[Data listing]
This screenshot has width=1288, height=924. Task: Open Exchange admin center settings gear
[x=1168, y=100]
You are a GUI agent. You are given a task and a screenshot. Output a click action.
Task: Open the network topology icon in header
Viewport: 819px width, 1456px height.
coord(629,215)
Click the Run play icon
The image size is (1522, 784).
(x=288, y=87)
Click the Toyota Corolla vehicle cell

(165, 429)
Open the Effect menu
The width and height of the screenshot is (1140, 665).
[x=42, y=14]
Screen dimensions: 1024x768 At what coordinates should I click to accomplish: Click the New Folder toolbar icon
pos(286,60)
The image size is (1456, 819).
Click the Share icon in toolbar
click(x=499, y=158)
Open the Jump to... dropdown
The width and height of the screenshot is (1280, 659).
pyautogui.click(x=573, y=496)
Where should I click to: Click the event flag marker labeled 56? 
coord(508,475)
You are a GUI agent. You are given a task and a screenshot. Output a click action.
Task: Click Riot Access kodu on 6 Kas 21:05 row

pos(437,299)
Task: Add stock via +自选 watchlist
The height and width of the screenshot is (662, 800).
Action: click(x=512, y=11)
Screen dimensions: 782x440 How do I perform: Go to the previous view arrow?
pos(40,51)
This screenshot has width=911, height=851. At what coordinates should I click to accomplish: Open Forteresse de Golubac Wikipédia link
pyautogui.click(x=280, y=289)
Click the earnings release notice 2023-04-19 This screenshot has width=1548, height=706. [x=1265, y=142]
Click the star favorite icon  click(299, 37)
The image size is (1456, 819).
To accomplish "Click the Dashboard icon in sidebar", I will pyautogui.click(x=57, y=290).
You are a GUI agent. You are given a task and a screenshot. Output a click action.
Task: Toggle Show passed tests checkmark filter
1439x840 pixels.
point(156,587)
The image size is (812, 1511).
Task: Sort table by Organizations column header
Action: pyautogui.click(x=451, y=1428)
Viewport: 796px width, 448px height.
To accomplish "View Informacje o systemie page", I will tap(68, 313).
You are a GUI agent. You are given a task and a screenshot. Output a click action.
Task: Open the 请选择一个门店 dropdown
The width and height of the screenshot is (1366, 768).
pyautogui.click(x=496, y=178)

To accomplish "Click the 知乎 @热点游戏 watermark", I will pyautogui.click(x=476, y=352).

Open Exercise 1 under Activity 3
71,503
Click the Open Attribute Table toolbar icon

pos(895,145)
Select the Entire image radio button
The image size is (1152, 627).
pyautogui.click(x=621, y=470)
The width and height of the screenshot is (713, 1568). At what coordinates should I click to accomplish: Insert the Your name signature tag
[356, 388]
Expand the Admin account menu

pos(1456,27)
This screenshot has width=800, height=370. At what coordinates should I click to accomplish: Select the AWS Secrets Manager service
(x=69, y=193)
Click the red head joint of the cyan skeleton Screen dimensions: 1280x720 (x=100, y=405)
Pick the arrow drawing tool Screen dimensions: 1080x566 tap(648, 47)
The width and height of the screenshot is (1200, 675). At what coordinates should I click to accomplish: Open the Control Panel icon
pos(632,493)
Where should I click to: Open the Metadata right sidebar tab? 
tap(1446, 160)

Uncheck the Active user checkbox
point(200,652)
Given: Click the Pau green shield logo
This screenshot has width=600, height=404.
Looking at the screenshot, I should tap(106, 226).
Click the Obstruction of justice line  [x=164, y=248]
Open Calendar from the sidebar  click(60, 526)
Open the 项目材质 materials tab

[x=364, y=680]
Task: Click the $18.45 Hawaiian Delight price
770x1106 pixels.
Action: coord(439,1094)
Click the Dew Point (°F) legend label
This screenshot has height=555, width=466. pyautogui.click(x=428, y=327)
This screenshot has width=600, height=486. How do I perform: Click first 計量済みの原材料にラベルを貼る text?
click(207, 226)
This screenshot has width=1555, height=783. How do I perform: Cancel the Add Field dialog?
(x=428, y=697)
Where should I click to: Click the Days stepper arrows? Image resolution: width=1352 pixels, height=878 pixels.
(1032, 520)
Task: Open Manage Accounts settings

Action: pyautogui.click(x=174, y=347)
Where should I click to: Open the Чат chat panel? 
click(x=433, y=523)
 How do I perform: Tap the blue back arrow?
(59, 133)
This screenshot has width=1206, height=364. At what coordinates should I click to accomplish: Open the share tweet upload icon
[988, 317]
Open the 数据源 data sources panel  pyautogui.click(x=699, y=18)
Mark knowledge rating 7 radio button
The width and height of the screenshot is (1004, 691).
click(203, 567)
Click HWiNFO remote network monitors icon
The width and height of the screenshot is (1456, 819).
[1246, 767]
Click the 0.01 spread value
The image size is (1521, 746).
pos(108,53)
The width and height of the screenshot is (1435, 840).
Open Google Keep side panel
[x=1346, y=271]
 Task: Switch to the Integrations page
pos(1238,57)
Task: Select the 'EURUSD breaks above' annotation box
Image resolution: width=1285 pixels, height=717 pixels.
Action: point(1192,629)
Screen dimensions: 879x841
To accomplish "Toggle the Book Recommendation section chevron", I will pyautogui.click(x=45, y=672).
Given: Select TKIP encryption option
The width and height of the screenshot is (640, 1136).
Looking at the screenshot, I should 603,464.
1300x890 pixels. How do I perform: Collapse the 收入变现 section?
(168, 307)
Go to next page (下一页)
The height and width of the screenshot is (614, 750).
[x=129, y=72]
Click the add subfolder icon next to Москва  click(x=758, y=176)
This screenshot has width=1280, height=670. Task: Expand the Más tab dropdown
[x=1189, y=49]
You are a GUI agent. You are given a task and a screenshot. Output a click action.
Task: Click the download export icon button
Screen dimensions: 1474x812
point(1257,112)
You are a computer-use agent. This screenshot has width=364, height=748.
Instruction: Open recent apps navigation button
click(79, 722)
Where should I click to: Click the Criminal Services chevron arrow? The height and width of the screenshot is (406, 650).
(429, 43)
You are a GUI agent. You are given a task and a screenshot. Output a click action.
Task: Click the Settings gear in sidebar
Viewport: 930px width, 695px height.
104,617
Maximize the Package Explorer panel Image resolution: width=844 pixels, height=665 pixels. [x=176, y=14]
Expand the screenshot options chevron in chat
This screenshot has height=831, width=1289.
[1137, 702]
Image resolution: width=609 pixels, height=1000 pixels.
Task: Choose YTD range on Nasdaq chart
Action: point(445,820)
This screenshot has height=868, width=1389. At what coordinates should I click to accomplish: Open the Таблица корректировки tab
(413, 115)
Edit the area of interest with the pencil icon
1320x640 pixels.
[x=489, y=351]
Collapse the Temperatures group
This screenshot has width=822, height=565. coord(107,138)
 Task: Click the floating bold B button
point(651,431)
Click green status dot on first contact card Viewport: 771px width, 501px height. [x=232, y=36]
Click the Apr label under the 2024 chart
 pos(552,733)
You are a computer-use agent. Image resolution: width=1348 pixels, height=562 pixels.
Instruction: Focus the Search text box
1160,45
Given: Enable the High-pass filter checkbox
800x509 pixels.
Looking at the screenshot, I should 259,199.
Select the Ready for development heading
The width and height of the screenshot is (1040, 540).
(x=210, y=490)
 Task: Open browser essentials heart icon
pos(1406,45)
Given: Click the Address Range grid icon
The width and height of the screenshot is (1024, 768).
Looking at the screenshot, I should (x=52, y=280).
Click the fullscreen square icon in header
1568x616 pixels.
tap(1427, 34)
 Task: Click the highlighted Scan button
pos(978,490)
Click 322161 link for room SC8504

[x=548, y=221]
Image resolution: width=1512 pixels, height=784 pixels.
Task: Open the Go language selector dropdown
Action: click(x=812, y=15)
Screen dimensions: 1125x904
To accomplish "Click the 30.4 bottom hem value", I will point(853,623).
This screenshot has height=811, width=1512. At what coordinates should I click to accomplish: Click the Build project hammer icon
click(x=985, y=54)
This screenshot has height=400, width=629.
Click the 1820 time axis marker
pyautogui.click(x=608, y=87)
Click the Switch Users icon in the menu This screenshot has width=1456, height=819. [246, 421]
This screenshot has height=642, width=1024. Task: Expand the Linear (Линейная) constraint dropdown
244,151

What you have to do —
Swap "icon" for "symbol" in the items, starting with the line with "Task: Open browser essentials heart icon" and going on through the line with "click(x=985, y=54)". Give only those lines, with everything else unchanged.

Output of the task —
 Task: Open browser essentials heart symbol
pos(1406,45)
Given: Click the Address Range grid symbol
The width and height of the screenshot is (1024, 768).
Looking at the screenshot, I should (x=52, y=280).
Click the fullscreen square symbol in header
1568x616 pixels.
tap(1427, 34)
 Task: Click the highlighted Scan button
pos(978,490)
Click 322161 link for room SC8504

[x=548, y=221]
Image resolution: width=1512 pixels, height=784 pixels.
Task: Open the Go language selector dropdown
Action: click(x=812, y=15)
Screen dimensions: 1125x904
To accomplish "Click the 30.4 bottom hem value", I will point(853,623).
This screenshot has height=811, width=1512. At what coordinates should I click to accomplish: Click the Build project hammer symbol
click(x=985, y=54)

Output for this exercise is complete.